Publisher of the best-selling Wild Swimming commissions book on the forgotten lanes of south east England.

From the publisher of Wild Swimming, comes Lost Lanes

Lost Lanes has been written by podcaster Jack Thurston and will be available next month. Thurston hosts eclectic bicycle show on Resonance FM, The Bike Show. He also writes for magazines such as Rouleur and Cycling Plus. This is his first guidebook. It’s almost more of a first person travelogue than a standard go-here-do-that guidebook. The book contains 36 rides, from gentle spins to weekend camping adventures and energetic hill climbs, all on quiet lanes and byways. Each ride is accompanied downloadable route instructions plus a GPX navigation file for GPS devices and smartphones.

‘Lost Lanes: 36 Glorious Bike Rides in Southern England’ also has a great many evocative photographs, most by Thurston himself.

The book will be co-promoted by The Bike Show.

"My intention was to present cycle touring in a slightly different light than the common images of endless miles of hard toil," said Thurston.

"I wanted to get away from both the epic and the fusty and to replace it with the appeal that I might describe as ‘accessible sublime’ – something to inspire and tempt people who don’t fancy Lands End to John O’groats or a round-the-world-adventure. 20-30 miles can be plenty for a great day out, though there are rides that are longer than this."

He said his book will hopefully inspire people to "spend time exploring the countryside, travell to interesting and beautiful places, and take an interest in the surroundings, stopping along the way for food, drink, a snooze, a swim."

That was the ethos of cycle guidebooks in previous decades, said Thurston, "but it’s become a little lost with the fitness and count-the-miles approach that we see so much of these days. I wanted to present cycle touring as something that anyone with a bike can do.
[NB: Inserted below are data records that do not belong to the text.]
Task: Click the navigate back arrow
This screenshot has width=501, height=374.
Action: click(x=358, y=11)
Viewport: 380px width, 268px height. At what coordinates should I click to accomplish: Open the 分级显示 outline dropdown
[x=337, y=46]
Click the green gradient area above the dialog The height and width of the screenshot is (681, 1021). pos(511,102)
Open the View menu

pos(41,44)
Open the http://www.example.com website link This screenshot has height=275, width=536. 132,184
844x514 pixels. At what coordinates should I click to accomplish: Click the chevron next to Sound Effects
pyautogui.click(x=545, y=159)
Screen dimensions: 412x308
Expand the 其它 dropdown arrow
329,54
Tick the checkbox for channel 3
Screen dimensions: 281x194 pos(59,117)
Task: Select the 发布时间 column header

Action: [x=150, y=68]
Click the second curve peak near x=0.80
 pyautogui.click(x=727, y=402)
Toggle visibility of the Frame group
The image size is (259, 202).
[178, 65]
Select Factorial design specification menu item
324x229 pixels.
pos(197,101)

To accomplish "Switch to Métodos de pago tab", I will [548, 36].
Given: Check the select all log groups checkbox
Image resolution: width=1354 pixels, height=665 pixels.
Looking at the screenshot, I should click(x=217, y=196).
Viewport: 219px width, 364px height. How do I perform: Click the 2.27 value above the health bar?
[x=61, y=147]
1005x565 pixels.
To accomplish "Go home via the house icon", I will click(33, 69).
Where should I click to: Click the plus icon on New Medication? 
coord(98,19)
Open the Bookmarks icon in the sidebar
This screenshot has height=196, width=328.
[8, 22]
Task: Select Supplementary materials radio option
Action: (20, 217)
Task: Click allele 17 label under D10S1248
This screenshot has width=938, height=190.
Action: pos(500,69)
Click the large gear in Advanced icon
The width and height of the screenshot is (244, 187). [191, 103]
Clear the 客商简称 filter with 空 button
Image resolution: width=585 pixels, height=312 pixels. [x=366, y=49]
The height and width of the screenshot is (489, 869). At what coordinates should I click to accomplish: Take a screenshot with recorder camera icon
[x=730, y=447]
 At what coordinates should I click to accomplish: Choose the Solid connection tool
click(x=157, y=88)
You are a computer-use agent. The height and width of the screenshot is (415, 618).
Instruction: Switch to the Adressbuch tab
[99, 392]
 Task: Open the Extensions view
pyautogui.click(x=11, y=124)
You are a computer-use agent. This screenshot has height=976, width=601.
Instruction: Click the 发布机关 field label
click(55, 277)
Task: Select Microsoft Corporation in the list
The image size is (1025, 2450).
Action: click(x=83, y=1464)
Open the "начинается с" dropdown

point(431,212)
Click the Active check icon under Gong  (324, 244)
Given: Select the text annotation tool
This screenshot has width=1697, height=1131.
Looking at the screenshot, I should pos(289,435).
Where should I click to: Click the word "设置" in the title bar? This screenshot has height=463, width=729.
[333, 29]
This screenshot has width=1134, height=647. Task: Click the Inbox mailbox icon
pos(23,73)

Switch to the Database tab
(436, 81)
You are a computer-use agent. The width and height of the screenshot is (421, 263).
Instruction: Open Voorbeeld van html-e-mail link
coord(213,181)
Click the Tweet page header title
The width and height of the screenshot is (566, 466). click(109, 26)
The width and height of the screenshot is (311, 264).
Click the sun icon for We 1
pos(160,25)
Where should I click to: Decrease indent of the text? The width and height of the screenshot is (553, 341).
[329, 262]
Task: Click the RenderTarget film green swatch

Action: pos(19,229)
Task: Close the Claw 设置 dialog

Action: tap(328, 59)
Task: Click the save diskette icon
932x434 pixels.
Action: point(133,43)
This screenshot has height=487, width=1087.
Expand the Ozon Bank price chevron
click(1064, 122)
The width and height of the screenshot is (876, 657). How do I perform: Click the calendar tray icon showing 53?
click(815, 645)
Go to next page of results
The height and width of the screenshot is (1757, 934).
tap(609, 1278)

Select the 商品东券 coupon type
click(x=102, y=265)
You don’t have to have lots of gear, and you don’t have to go to exotic places. There’s places enough within easy reach of anywhere in the UK, even – maybe even, especially – London.

"I wanted to present a positive image of the kind of carefree, safe cycling that’s possible on all the tens of thousands of miles of lost lanes in the English countryside. These roads are perfect for cycling, and need no infrastructure intervention."

He added that the routes he describes in Lost Lanes "make for the most joyful cycling – better even than Holland! I was surprised by the number of Dutch cyclists on holiday that I met while out doing the research.

"By writing the rides up as I experienced them, in the first person, I hoped to convey more of the atmosphere and the experience of cycle touring than a simple ‘turn left, turn right’ type of guide book."